I have no expertise in housing policy, but am persuaded by the analysis that “homelessness is a housing problem” rather than primarily a drug use or mental health problem, which you can read a lot more about in this excellent post by Noah Smith. This means that where housing is expensive, you’ll find more homelessness (e.g., California, but not so much in Texas or West Virginia). In California, where the state has increased its spending on homelessness by 9x in the past 5 years to a height of $4.7 billion in the latest budget, and where localities have successfully housed tens of thousands of people in recent years, the problem is still getting worse. Month to month, the number of newly homeless people continues to exceed the number of people that the system can house. (For a thorough background on CA approaches, I really recommend this article.)
Meanwhile, a recent brief by Partners for Justice details the many research studies finding strong connections between homelessness and the criminal legal system, with causation going both ways. Unhoused people are extremely vulnerable to criminalization, and having a criminal record can make it very difficult to find housing. (Incarcerated journalist John Lennon recently wrote a great piece on the latter.) The brief contains many more interesting and worthwhile examples of this intersection from a sociological perspective. You should also check out the Prison Policy Initiative brief focusing on homelessness among formerly incarcerated people, and the great report from the Urban Institute explaining the “homelessness-jail cycle.” Here’s a chart included in both:
In some of these cases, people are ending up in jail or prison for reasons that are also driving their housing insecurity. However, keeping in mind the proposition that homelessness is a housing issue, not one primarily driven by drug use or mental health challenges, I think it’s likely there are a significant number of people for whom incarceration is the proximate cause of homelessness, and that absent incarceration, they would still be housed. Once they become homeless, they are much more likely to pick up additional criminal convictions, per the Urban Institute:
Moreover, there are people who don’t have a criminal record who are homeless as a direct result of an arrest. How so? The economic instability triggered by an arrest / jail stay impacts not just the person arrested, but their entire housing group, especially in places where rents are so high that even a temporary loss of income (such as a few days out of work if someone is sitting in jail) puts a family on the fast track to eviction.

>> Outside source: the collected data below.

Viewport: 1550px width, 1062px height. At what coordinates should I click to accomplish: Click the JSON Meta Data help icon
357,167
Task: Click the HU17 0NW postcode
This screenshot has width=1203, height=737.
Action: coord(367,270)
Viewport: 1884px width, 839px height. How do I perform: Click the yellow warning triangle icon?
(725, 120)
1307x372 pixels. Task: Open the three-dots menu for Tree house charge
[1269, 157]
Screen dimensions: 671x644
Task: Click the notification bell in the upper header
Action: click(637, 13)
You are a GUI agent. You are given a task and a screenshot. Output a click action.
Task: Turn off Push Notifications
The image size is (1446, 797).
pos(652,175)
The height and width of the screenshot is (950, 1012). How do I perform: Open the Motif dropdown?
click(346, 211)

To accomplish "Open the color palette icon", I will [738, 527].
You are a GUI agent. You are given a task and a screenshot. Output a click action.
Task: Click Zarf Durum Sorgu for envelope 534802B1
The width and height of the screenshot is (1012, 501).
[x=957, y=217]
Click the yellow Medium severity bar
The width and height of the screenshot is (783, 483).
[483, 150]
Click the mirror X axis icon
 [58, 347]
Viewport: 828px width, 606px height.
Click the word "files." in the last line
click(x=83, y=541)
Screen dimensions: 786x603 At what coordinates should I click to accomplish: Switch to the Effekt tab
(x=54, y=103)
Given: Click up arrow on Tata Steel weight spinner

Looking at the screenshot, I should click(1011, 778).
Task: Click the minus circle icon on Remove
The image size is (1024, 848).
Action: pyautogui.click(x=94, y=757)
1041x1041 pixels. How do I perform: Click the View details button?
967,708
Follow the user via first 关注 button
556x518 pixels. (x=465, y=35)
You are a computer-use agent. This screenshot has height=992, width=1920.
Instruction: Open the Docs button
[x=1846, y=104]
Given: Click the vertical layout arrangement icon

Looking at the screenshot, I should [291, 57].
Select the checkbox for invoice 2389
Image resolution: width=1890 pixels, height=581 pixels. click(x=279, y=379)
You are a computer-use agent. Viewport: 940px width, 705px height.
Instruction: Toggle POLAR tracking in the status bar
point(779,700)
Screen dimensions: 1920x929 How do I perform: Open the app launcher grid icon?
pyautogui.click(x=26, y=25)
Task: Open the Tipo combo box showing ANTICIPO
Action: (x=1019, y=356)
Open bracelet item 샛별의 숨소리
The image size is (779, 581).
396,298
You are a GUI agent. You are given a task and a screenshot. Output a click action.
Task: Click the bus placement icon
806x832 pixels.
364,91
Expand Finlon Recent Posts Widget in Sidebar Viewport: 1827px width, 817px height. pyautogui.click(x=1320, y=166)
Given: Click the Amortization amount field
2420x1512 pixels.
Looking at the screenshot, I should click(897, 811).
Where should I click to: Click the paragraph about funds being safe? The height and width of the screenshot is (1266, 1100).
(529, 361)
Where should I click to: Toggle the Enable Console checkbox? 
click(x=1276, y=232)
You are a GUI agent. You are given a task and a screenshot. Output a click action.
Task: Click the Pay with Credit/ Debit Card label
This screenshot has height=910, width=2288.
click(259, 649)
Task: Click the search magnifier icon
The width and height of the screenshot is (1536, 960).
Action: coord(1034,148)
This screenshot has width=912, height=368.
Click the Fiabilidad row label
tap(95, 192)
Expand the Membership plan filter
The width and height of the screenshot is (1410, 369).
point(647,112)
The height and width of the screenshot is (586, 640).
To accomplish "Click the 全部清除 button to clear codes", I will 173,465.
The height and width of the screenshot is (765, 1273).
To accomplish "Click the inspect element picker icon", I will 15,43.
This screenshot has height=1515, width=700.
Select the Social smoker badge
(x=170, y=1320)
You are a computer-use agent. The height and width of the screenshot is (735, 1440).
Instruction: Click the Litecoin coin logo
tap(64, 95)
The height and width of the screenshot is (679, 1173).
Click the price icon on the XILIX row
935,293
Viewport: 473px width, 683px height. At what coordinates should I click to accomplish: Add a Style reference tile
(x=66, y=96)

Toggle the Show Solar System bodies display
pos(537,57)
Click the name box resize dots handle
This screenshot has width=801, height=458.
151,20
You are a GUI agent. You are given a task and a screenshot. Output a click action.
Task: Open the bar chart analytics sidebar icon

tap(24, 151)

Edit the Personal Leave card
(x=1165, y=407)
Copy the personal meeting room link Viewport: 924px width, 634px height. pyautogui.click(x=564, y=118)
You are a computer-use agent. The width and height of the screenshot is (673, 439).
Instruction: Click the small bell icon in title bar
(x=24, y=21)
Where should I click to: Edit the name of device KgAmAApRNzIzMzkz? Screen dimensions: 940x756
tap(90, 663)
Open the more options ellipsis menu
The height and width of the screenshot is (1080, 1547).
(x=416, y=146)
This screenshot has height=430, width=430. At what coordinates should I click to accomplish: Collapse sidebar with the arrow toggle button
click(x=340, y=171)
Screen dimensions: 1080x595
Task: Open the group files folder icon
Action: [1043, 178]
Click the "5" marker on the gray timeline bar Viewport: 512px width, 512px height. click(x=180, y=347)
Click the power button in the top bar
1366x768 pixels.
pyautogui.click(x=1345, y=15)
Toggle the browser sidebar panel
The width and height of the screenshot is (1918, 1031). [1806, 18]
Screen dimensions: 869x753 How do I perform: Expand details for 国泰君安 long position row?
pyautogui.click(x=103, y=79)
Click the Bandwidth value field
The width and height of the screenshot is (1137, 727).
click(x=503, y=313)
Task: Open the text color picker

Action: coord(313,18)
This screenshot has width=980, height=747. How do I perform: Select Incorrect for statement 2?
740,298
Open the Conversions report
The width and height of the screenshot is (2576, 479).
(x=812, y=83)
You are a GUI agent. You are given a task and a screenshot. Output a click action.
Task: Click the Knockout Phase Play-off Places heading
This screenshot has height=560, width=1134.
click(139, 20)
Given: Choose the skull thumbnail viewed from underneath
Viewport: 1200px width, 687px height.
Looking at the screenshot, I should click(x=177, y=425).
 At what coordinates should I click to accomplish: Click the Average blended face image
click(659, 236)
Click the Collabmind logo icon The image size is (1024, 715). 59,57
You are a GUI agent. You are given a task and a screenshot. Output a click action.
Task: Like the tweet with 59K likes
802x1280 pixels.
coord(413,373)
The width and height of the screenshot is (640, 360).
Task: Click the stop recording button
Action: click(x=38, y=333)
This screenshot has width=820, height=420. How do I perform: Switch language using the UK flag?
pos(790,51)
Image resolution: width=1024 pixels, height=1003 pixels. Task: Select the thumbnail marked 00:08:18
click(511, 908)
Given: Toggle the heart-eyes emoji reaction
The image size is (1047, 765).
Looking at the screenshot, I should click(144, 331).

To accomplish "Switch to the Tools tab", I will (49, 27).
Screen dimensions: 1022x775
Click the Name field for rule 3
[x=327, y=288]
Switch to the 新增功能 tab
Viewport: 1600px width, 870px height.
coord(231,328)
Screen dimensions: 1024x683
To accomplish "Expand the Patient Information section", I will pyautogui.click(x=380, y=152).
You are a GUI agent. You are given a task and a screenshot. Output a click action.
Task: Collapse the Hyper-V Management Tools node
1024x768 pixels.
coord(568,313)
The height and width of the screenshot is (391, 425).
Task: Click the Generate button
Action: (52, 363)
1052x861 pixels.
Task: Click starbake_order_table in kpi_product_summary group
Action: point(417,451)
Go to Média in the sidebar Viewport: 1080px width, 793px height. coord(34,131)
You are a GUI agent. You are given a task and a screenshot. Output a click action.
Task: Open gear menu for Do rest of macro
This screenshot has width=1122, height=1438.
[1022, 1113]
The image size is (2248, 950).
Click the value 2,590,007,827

If that’s right, then states like California that are investing heavily in reducing homelessness could get a lot more bang for the buck by reducing the number of people being pushed into homelessness by excessive arrests and jailing. That would allow them to get ahead of the problem (by avoiding so many people becoming newly homeless while they are putting together housing as fast as they can), instead of falling increasingly behind.
Unfortunately, the politics of homelessness and crime drive major cities in exactly the opposite direction, increasing arrests which in turn will drive more homelessness. Why? Because an increase in the number of visibly homeless people in urban centers often fosters a reactionary politic. Mayors and other electeds rush to show they are ‘cleaning up’ the problem to pacify frustrated residents.
The quickest way to do that is to try to arrest the problem away, which of course does not work, as arresting a person (causing them to lose valuable possessions, including critical identification papers), makes their situation even more precarious and harder to escape. Visible homelessness can also foster a more general sense of rising disorder that becomes linked to crime in the public mind, leading to calls for more arrests and harsher punishments to deter crime, even though that doesn’t work either. Indeed, reducing misdemeanor arrests seems to be one key to reducing crime, which is hard for an anxious and fearful public to accept. It’s a nested set of misattributed causes and effects, with fear and anxiety at the root.
Plans are in the works to invest in future research that keys into the question of how frequently an arrest or other court system involvement is the proximate cause of a person or family becoming homeless. If that number is as high as I suspect, then perhaps we will see a more integrated conversation at the highest levels of government in places like California and New York between housing policy and jailing policy.
A straightforward way to stop making homelessness worse
Curious to see a self-proclaimed Reagan rehabilitator like Noah Smith weighing in on this. The great criminologist Elliott Currie points out that low-income housing programs were "slashed more deeply than any other federal activity" from 1981-1989, by 75%.
Great analysis! Any leads on folks on the narrative side of things holding this analysis to move public opinion effectively?